FCC Democrat regrets “ruthlessness and indifference”
The FCC has a 2– 1 Republican bulk led by Carr. The chairman’s workplace stated he asked commissioners to vote on “a declaratory ruling that would overturn the FCC’s 2023 decision to fund unsupervised Wi-Fi use on school buses,” and an order to “reverse the FCC’s 2024 decision to fund Wi-Fi hotspots that kids or library patrons could use outside of schools and libraries.”
If Carr’s proposition is authorized, Universal Service Fund administrators “will be directed to deny pending funding year 2025 requests for E-Rate funding for the off-premises use of Wi-Fi hotspots and Wi-Fi on school buses as these services will be determined to be ineligible,” the FCC statement stated.

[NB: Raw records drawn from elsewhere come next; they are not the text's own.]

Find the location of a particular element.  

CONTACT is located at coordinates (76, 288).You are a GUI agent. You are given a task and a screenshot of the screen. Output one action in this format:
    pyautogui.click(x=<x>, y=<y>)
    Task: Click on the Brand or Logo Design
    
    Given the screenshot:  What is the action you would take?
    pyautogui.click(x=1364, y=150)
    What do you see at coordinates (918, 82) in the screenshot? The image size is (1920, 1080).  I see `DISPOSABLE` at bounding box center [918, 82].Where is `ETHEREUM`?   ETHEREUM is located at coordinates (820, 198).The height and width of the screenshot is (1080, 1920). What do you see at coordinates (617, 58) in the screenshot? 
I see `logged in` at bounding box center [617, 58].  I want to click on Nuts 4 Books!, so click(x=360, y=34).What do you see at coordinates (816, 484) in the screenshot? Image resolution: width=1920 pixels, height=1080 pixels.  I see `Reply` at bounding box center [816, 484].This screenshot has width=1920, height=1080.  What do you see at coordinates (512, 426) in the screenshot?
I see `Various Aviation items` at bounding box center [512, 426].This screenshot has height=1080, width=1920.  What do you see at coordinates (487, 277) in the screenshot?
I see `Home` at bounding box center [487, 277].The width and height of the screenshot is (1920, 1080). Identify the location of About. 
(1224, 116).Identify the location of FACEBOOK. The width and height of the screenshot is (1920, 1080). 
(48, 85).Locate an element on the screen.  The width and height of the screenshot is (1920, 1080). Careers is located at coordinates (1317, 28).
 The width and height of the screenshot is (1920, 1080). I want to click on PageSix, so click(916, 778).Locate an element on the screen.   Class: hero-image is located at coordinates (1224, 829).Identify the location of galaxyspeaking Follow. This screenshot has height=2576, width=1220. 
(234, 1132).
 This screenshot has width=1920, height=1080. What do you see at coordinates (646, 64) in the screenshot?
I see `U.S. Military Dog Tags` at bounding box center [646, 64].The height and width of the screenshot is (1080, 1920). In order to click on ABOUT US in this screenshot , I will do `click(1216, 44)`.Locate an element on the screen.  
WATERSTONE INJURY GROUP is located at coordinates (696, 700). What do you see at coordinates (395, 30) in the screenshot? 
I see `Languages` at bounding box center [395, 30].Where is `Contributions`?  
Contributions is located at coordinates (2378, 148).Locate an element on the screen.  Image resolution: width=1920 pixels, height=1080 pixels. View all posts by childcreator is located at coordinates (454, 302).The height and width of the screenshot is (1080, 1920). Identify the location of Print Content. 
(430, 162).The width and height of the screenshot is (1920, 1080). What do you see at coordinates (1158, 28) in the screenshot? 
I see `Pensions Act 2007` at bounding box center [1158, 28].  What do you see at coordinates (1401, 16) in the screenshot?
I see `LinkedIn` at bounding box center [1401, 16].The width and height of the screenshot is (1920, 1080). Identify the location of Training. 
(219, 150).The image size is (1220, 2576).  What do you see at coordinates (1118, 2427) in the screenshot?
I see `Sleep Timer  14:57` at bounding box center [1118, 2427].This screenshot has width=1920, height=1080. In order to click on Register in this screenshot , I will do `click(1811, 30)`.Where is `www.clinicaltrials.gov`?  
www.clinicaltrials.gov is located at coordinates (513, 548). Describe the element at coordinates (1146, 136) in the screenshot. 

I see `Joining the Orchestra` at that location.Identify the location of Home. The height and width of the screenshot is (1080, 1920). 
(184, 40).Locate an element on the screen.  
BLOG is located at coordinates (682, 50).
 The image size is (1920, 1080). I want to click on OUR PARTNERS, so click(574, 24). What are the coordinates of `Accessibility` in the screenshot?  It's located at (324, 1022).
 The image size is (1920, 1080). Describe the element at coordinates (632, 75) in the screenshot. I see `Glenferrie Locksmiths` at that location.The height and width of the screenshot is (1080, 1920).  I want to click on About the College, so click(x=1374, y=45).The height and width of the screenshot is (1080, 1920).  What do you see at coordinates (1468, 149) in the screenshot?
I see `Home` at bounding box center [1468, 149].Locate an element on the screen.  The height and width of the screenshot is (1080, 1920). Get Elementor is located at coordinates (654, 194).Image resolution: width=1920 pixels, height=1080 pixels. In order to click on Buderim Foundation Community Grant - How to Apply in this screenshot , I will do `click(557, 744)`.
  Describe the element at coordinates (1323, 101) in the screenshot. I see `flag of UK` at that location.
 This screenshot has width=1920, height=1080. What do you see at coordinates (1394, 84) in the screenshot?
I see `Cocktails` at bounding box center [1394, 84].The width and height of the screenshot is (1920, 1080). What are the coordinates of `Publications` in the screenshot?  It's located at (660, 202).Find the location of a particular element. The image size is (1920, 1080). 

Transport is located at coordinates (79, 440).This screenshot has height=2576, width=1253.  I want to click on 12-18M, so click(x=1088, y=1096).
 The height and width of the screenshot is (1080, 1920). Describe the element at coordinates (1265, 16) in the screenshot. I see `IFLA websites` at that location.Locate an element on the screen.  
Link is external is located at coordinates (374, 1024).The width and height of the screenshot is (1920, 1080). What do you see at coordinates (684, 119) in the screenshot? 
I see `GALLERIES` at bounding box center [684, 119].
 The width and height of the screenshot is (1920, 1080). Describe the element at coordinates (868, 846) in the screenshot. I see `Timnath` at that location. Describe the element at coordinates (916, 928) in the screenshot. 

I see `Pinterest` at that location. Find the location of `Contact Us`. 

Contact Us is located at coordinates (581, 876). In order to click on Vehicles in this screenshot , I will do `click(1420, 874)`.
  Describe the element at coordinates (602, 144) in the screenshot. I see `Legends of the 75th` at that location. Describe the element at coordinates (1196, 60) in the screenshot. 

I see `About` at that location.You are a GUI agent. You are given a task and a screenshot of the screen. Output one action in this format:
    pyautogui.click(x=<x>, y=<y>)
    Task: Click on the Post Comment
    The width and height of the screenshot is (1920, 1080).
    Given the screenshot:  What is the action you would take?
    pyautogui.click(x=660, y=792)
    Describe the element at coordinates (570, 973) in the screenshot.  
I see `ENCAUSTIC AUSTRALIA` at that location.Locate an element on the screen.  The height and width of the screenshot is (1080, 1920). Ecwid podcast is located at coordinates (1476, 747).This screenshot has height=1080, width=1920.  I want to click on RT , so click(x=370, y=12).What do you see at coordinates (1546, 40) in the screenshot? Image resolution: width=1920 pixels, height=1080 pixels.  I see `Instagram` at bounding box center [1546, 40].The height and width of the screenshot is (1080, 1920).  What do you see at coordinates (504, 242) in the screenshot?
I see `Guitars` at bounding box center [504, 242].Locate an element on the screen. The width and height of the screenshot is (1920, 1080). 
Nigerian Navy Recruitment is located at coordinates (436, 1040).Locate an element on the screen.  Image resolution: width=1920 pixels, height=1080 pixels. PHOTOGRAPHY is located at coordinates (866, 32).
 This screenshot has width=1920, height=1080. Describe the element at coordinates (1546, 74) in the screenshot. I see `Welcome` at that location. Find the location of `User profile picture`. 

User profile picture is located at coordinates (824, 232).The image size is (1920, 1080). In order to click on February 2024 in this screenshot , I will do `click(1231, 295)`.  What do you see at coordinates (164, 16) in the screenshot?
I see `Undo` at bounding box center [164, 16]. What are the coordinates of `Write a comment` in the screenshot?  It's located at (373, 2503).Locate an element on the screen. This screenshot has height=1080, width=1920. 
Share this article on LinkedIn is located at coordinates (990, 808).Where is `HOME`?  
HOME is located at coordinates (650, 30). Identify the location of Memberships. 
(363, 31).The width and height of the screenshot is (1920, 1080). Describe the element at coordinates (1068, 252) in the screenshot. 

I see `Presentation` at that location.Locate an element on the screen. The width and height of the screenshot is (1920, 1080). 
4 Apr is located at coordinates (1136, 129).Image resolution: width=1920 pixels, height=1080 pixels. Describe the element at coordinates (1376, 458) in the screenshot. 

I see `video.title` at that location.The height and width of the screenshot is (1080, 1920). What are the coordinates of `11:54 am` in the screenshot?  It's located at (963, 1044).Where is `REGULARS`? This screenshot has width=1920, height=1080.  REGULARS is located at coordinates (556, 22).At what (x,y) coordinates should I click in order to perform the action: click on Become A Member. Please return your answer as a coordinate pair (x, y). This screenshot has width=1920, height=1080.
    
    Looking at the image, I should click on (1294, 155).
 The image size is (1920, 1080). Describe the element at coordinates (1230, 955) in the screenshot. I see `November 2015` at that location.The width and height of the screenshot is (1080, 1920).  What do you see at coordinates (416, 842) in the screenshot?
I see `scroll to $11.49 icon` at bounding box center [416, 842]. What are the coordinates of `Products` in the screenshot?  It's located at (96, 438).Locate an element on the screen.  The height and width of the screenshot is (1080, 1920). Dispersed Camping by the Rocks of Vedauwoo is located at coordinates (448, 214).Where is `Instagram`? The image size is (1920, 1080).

Anna Gomez, the FCC’s only Democrat, will not be choosing Carr’s strategy. “Millions of students and seniors depend on hotspots and school bus Wi-Fi for homework and telehealth services,” Gomez stated in a declaration offered to Ars. “Now the FCC is moving to strip that connectivity away while doing nothing to make broadband more affordable. Their latest proposal will only widen the gap between those with access to modern-day tools and those left behind. We must all fight back against this level of cruelty and indifference by this administration.”
Before Cruz’s proposition was voted on by the Senate, Sen. Edward Markey (D-Mass.) called it “a cruel and shortsighted decision that will widen the digital divide and rob kids of the tools they need to succeed.”
Andrew Jay Schwartzman, senior therapist for the Benton Institute for Broadband & & Society, stated that Wi-Fi on school buses is “particularly helpful for students in rural areas that face long, daily commutes.”
“Chairman Carr’s moves today are very unfortunate as they further signal that the Commission is no longer prioritizing closing the digital divide,” Schwartzman stated. “In the 21st Century, education doesn’t stop when a student leaves school and today’s actions could lead to many students having a tougher time completing homework assignments because their families lack Internet access.”
Biden FCC broadened school and library program
Under then-Chairwoman Jessica Rosenworcel, the FCC broadened its E-Rate program in 2024 to let schools and libraries utilize Universal Service moneying to provide out Wi-Fi hotspots and services that might be utilized off-premises. The FCC formerly dispersed Wi-Fi hotspots and other Internet gain access to innovation under pandemic-related costs licensed by Congress in 2021, however that program ended. The brand-new hotspot financing program was expected to start this year.
Carr argues that when the Congressionally authorized program ended, the FCC lost its authority to fund Wi-Fi hotspots for usage beyond schools and libraries. “I dissented from both decisions at the time, and I am now pleased to circulate these two items, which will end the FCC’s illegal funding [of] unsupervised screen time for young kids,” he stated.
Under Rosenworcel, the FCC stated the Communications Act offers it “broad and flexible authority to establish rules governing the equipment and services that will be supported for eligible schools and libraries, as well as to design the specific mechanisms of support.”
The E-Rate program can continue supplying telecom services to schools and libraries in spite of the hotspot part being axed. E-Rate paid out about $1.75 billion in 2024, however might invest more based upon need due to the fact that it has a financing cap of about $5 billion annually. E-Rate and other Universal Service programs are spent for through costs troubled telephone company, which usually pass the expense on to customers.
Jon is a Senior IT Reporter for Ars Technica. He covers the telecom market, Federal Communications Commission rulemakings, high speed customer affairs, lawsuit, and federal government guideline of the tech market.